The average age for menopause in New Zealand and Australia is 51-52 years old. Doctors can run blood tests to check your hormone levels if necessary. “Many of the treatments for the menopause are the same as for the perimenopause, including transdermal bio-identical HRT,” explains Tania. “I’m very in favour of women having treatment to help with the menopause rather than suffering,” she continues. “I have women coming to see me who are at the peak of their careers and running family life, too. Suddenly they can’t sleep, feel terribly low and their memory
plays up – it can be very debilitating and life-changing.
“Vaginal dryness can be treated with topical oestrogen cream or tablets. Laser or radiofrequency treatment can be very effective for vaginal dryness/atrophy and help with bladder symptoms such as discomfort and burning.
“Low libido may respond to a low dose of testosterone gel (used off label, as it’s technically licensed to treat men).
“If you’re having ongoing problems that don’t resolve, you can ask to be referred to a menopause specialist – it’s never one size fits all when it comes to treating these symptoms as they vary so much.”
What’s the cause?
“There are oestrogen receptors all over the body that can react to the dramatic drop in oestrogen,” says Tania. “That’s why menopause symptoms can be so widespread.”

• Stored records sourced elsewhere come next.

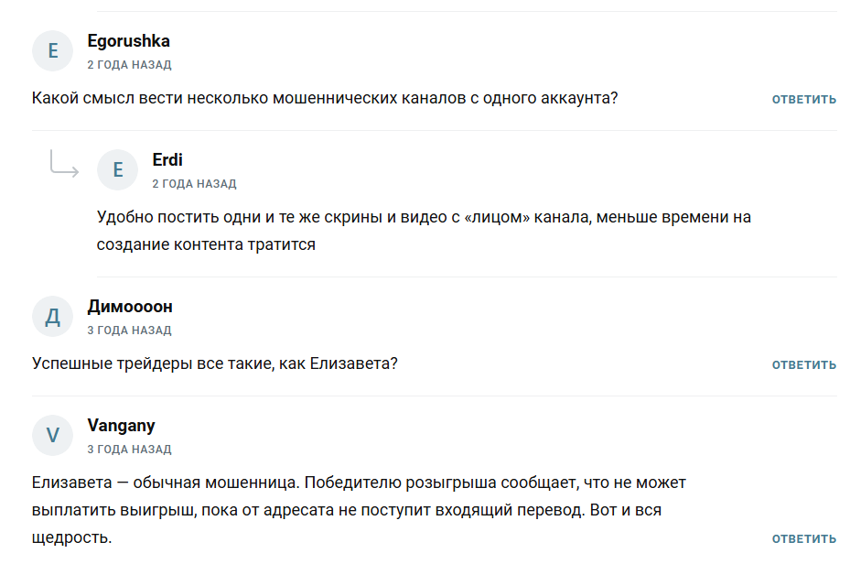Click Egorushka's comment about мошеннических каналов

click(x=325, y=98)
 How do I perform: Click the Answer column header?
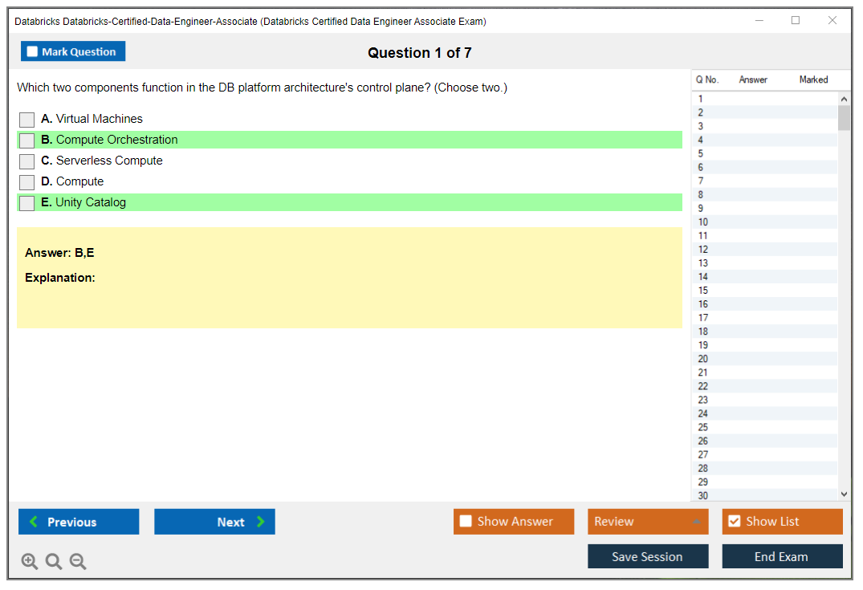pos(753,79)
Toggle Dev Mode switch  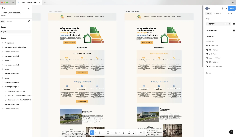click(141, 132)
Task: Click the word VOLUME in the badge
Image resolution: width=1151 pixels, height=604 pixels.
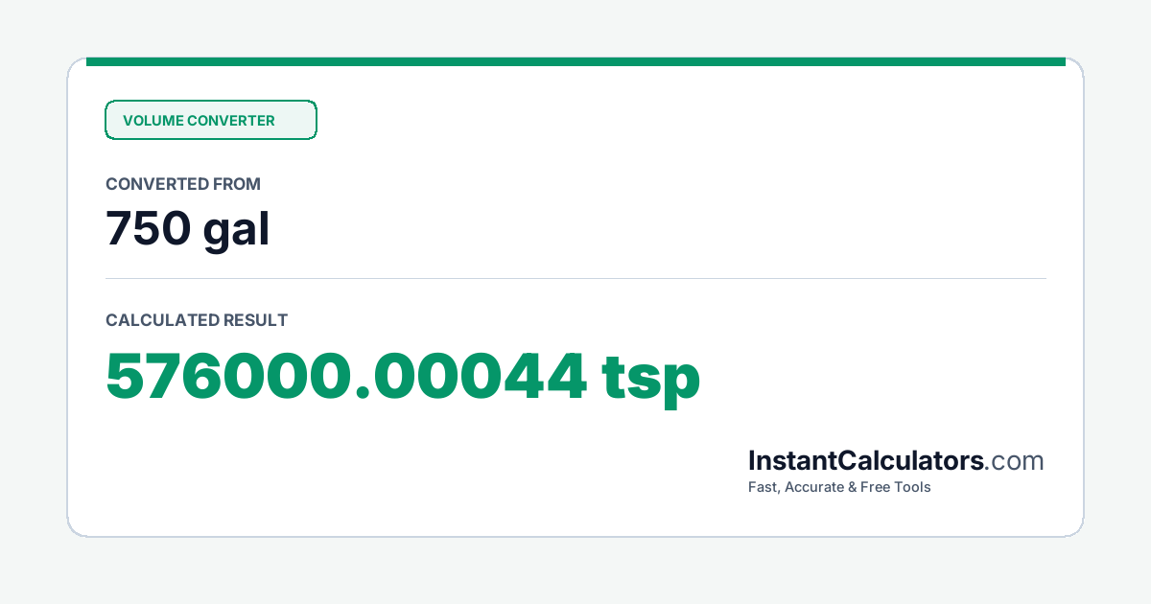Action: coord(153,121)
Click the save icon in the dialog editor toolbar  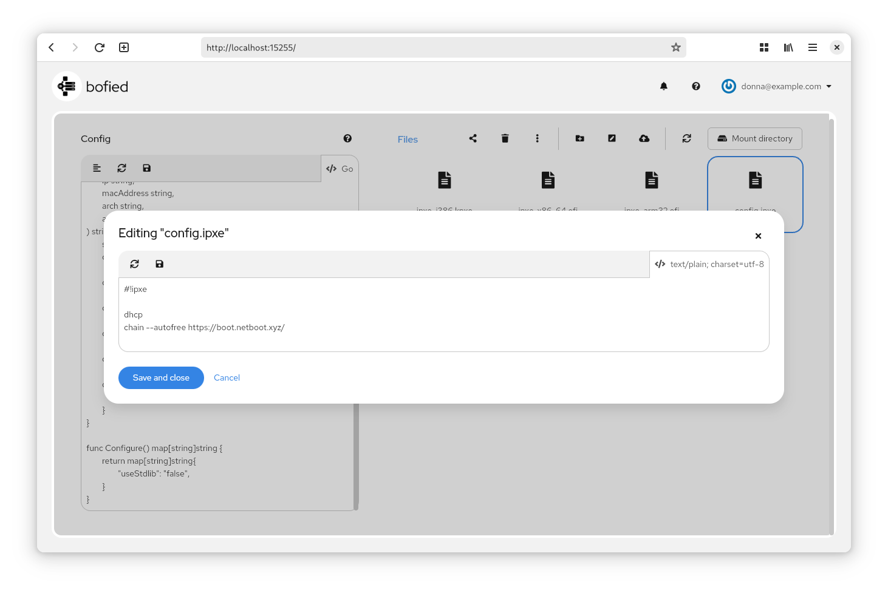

Spot the menopause symptoms
✱ hot flushes
✱ night sweats
✱ low mood
✱ memory problems
✱ brain fog
✱ loss of concentration
✱ bone and joint problems
✱ bladder problems
✱ vaginal dryness
Diet advice
Falling oestrogen levels can affect bone density and mean less protection against heart disease. diet recommendations include:
✱ Two to three portions of calcium-rich foods a day, such as yoghurt, cheese or milk, for bone health.
✱ Two portions of fish a week, one of which should be oily, for their heart-friendly omega-3 essential fatty acids.
✱ A heart-healthy, low-sat-fat diet with 30g fibre a day from whole grains, pulses and beans, and at least five serves of fruit and veg a day for a wide range of nutrients.